Dalla lettura del provvedimento dell’Agenzia delle Entrate si evince, pertanto, come sia possibile – nel caso di specie – ottenere le stesse riduzioni conseguenti all’applicazione dell’istituto del ravvedimento operoso, a seguito della restituzione spontanea, da parte del beneficiario, di quanto indebitamente ottenuto a titolo di contributo.

Modalità per conseguire le riduzioni sanzionatorie

La comunicazione tesa all’ottenimento delle riduzioni sanzionatorie, da formalizzarsi sulla base dei presupposti e dei requisiti analizzati, ha nella sostanza la natura giuridica della “rinuncia”, vale a dirsi di un atto unilaterale mediante il quale si ha un’estinzione del rapporto giuridico soggettivo per “abdicazione” del diritto da parte del suo titolare (per saperne di più su questo, Santoro Passarelli F. Dottrine generali del diritto civile, Ed. IX Editore Jovene, 1989).

Verifica della richiesta di documentazione integrativa quale elemento ostativo. Occorre valutare l’eventuale elemento ostativo – in relazione all’ottenimento delle riduzioni sanzionatorie – costituito dalla formale richiesta, da parte dell’Amministrazione Finanziaria, della documentazione integrativa.

L’analisi, sulla base delle premesse, non deve effettuarsi in forza dell’applicazione in via diretta del disposto dell’art. 13, concernente il “ravvedimento operoso”, quanto sulla disamina della complessiva situazione.

Diversamente detto: la richiesta di documentazione integrativa che, in sé e per sé considerata, non impedisce l’applicazione dell’istituto del ravvedimento operoso ai sensi di legge, può essere considerata ugualmente non ostativa in riferimento ad una fattispecie concernente l’indebita percezione di contributi? Ai fini della riduzione delle sanzioni, può considerarsi “spontanea” la restituzione dei contributi e dei relativi interessi da parte del contribuente, che vi proceda tuttavia a seguito del ricevimento di una richiesta di integrazione documentale da parte dell’Amministrazione Finanziaria?

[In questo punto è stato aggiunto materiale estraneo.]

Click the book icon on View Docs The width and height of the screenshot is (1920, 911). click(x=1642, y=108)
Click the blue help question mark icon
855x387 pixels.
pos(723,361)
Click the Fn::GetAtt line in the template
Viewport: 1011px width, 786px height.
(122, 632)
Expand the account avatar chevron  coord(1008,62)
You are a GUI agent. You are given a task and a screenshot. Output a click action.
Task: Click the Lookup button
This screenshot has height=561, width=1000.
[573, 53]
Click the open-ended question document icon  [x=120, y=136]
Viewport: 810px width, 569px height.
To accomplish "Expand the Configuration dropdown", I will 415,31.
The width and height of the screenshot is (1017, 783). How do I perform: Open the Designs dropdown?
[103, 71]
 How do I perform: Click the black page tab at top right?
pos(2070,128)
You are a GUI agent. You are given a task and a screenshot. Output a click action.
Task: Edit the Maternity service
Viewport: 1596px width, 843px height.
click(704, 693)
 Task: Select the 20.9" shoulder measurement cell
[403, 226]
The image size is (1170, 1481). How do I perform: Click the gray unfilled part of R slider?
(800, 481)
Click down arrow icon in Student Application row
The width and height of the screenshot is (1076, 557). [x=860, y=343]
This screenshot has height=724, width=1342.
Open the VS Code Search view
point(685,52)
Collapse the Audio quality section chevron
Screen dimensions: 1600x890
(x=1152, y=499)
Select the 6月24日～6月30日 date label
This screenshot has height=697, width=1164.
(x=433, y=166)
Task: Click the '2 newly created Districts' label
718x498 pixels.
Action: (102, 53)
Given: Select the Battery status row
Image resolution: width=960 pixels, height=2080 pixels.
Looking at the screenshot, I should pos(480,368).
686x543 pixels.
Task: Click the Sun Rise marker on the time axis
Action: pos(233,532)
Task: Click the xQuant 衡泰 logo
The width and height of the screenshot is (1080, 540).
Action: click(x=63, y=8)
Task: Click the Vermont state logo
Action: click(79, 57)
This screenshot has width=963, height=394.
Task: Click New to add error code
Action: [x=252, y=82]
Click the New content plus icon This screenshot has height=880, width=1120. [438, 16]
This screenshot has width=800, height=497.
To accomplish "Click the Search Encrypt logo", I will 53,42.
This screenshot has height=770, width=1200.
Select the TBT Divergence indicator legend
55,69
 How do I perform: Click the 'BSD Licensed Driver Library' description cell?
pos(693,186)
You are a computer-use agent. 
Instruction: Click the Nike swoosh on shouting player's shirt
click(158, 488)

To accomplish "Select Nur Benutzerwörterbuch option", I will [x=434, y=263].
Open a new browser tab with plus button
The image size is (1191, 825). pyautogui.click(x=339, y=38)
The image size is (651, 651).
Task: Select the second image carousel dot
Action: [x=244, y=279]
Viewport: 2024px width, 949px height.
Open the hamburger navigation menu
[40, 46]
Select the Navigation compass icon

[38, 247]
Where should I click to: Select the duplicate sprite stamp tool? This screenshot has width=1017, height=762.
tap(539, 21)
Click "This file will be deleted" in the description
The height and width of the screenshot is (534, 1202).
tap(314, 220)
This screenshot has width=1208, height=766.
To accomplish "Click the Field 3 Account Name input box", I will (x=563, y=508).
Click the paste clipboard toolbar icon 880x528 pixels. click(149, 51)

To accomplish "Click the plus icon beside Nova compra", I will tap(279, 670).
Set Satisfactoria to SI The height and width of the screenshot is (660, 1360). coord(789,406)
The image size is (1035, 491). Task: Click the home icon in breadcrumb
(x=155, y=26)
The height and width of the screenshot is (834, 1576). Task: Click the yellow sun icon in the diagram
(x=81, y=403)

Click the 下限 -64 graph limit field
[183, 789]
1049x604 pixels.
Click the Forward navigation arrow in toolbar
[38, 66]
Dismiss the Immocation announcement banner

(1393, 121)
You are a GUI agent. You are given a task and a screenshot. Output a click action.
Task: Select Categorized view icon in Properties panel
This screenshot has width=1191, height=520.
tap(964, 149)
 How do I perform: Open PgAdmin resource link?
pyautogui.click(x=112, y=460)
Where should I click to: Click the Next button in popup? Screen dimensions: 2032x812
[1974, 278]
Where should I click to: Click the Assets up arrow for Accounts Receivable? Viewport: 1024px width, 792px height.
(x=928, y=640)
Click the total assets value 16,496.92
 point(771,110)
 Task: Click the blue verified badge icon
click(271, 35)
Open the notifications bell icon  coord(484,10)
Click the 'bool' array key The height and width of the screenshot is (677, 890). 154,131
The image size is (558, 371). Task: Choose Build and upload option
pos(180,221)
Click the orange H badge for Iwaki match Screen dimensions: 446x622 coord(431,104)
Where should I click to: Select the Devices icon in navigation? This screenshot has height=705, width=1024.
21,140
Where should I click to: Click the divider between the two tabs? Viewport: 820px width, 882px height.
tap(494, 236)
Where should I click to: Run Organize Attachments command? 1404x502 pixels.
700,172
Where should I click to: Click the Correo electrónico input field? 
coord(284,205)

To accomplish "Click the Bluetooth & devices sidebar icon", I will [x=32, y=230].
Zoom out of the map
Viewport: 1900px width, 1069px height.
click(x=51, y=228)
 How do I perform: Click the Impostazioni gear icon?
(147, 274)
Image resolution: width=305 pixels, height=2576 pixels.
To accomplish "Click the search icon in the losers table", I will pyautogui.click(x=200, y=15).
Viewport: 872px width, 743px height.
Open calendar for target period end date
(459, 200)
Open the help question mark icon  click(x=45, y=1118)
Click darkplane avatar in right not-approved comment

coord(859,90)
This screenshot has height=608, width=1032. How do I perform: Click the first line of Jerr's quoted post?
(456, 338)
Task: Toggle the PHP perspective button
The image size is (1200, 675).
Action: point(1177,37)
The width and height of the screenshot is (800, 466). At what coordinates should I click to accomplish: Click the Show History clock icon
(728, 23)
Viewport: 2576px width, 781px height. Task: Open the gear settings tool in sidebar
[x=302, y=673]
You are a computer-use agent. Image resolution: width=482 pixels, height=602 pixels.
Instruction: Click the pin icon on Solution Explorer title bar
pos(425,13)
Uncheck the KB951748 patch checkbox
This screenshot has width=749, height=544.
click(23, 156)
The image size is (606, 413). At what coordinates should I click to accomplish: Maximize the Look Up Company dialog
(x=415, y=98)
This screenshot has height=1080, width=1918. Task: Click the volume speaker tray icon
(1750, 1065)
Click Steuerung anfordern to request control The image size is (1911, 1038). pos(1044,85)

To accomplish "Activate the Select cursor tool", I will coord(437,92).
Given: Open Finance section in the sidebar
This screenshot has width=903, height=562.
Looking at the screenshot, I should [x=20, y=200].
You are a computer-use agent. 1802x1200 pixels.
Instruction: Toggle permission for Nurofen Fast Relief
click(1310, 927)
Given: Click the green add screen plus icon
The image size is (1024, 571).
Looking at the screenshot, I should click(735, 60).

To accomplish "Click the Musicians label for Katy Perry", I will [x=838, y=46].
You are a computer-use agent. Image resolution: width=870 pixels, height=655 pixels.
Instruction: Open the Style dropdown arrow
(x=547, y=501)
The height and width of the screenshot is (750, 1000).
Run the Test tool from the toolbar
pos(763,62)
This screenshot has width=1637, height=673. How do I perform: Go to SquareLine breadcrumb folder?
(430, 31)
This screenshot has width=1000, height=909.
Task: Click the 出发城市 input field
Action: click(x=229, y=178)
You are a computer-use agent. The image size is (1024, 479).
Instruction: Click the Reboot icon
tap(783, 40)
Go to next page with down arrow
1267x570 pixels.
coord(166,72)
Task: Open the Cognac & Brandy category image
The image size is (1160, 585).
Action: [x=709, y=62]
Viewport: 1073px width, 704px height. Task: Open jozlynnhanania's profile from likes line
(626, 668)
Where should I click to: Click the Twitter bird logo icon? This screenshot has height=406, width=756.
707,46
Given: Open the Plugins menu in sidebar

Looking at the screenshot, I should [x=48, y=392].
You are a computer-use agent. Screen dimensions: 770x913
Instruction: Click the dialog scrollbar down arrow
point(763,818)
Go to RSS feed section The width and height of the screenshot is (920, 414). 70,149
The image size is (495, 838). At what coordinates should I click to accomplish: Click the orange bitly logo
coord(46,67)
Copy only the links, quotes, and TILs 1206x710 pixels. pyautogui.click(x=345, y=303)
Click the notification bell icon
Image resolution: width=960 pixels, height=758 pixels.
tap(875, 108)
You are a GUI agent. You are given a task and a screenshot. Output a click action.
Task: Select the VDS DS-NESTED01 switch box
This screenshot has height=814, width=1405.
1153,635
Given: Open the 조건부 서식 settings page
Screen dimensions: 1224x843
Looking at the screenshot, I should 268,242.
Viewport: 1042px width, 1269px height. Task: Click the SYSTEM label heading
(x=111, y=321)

Per fornire una risposta al quesito, occorre valutare, in concreto, la natura dei documenti richiesti in via integrativa dall’Ufficio.

Se, infatti, la richiesta di documentazione integrativa da parte dell’Amministrazione Finanziaria attenesse a documenti sui quali si fondasse in toto il diritto del contribuente ad ottenere i contributi richiesti, senza alcun margine di discrezionalità valutativa in capo all’Ufficio, ben difficilmente la restituzione dell’indebito, da parte del contribuente, potrebbe essere qualificata come “spontanea”. Conseguentemente, il beneficio della riduzione delle sanzioni, previsto dall’art. 13 del D. Lgs. n. 472/1997, non potrebbe trovare applicazione in quanto con la richiesta di integrazione formalizzata dall’Amministrazione Finanziaria ci si troverebbe già in una fase lato sensu “accertativa”.

Di contro, laddove la richiesta avesse ad oggetto documentazione utile al perfezionamento, da parte dell’Ufficio, della corretta valutazione dei presupposti del contributo (presupposti oggettivi provati aliunde), l’applicazione delle riduzioni di cui all’art. 13 del Decreto Legislativo n. 472 del 1997 deriverebbe non tanto da un’applicazione dell’istituto al caso di specie, quanto piuttosto dai principi generali dell’ordinamento tributario.

Tra essi, assoluta preminenza, nella fase dialettica procedimentale tra Fisco e cittadino, deve essere data alla tutela dell’affidamento e della buona fede del contribuente. Il disposto dell’art. 10 della Legge n. 212 del 27 luglio del 2000, cosiddetto Statuto del Contribuente, espressamente prevede: “I rapporti tra contribuente e amministrazione finanziaria sono improntati al principio della collaborazione e della buona fede […]”.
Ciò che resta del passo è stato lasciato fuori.